A NE PAS MANQUER AUJOURD’HUI DANS LA PRESSE BRITANNIQUE (8 FEVRIER 2012)
SYNTHESE
La presse se concentre surtout sur les questions de politique intérieure : le projet de réforme du système de santé (NHS) qui passe de nouveau devant la Chambre des Lords et qui suscite une vive opposition, et la poursuite de la polémique sur Abu Qatada. La presse tabloïde est indignée par la décision des juges britanniques de remettre en liberté le bras droit de Ben Laden et réclame son expulsion. Les journaux soulignent aussi l’impuissance du gouvernement dans l’affaire et certains évoquent une nouvelle fois leur souhait d’un retrait du Royaume-Uni de la CEDH.

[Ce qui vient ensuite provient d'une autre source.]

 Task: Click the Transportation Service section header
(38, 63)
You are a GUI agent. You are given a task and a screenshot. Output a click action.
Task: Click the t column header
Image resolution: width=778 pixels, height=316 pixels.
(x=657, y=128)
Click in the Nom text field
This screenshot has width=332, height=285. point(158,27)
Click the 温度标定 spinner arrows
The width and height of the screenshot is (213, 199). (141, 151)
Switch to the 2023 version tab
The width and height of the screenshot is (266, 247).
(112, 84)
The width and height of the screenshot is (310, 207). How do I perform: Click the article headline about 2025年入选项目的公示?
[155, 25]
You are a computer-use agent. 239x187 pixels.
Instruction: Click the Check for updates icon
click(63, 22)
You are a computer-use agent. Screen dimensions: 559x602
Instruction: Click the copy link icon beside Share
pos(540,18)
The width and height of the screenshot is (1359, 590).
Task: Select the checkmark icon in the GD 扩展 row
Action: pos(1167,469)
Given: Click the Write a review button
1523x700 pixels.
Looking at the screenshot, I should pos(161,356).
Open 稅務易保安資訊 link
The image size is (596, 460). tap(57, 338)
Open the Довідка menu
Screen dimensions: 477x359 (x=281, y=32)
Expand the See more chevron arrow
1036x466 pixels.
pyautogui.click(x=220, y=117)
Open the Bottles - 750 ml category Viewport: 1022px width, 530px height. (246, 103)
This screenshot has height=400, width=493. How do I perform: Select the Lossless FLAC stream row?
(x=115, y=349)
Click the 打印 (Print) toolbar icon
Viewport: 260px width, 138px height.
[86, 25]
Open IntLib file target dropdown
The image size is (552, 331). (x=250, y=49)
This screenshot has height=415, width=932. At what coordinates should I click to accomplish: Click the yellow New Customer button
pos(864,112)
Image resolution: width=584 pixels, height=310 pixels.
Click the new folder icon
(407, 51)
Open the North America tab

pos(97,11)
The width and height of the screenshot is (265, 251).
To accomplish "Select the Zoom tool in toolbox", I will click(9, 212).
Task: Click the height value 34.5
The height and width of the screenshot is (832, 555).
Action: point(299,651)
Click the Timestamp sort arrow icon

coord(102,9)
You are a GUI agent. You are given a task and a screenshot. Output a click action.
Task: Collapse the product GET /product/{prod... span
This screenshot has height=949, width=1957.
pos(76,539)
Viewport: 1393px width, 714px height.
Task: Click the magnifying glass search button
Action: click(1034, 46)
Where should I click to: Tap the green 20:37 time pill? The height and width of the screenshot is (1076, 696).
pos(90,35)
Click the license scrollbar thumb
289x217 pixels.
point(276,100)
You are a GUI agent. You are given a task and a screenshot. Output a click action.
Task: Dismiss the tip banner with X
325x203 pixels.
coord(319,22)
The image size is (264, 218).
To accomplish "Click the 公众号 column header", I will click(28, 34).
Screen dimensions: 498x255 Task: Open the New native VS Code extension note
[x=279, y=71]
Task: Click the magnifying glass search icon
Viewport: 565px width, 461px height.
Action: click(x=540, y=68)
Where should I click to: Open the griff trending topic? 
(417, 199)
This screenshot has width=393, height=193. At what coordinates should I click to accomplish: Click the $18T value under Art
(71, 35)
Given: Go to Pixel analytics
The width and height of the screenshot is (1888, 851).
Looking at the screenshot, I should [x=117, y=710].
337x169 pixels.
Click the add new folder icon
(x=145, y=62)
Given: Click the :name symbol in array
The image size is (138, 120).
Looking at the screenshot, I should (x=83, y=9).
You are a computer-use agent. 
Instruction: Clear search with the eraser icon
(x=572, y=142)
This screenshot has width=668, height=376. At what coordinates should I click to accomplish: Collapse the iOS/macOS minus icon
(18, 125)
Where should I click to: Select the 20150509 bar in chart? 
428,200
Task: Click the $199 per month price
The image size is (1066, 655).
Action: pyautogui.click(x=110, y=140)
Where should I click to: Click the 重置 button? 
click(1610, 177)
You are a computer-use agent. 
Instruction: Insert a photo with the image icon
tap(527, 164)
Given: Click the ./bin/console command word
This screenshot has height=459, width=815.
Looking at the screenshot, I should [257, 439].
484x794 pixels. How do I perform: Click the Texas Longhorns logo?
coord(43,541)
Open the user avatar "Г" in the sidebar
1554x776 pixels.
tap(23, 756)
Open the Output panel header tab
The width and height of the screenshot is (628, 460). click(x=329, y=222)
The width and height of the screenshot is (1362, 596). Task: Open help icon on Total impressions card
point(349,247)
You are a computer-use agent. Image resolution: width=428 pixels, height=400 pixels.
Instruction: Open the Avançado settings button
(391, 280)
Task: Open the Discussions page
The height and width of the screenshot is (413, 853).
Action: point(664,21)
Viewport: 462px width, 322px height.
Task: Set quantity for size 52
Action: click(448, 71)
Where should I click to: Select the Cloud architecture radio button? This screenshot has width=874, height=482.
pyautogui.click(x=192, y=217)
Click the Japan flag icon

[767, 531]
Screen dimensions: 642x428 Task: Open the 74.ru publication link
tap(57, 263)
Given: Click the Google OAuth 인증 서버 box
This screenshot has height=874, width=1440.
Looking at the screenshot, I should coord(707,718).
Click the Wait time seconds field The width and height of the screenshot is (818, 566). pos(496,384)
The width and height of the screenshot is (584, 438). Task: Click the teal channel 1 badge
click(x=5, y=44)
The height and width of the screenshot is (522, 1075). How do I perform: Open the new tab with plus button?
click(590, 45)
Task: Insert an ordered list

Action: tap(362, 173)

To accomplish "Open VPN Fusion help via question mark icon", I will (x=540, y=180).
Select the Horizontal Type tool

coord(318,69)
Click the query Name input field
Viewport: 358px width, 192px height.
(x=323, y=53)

La Syrie domine toujours l’actualité internationale sous plusieurs angles : les violences à Homs, la visite de M. Lavrov à Damas et la réflexion au sein de la communauté internationale pour venir en aide à l’opposition.
Concernant la zone euro, la situation de la Grèce reste le sujet dominant, sans que la couverture soit alarmiste. Le FINANCIAL TIMES relève la détermination d’Angela Merkel de maintenir ce pays dans la zone euro.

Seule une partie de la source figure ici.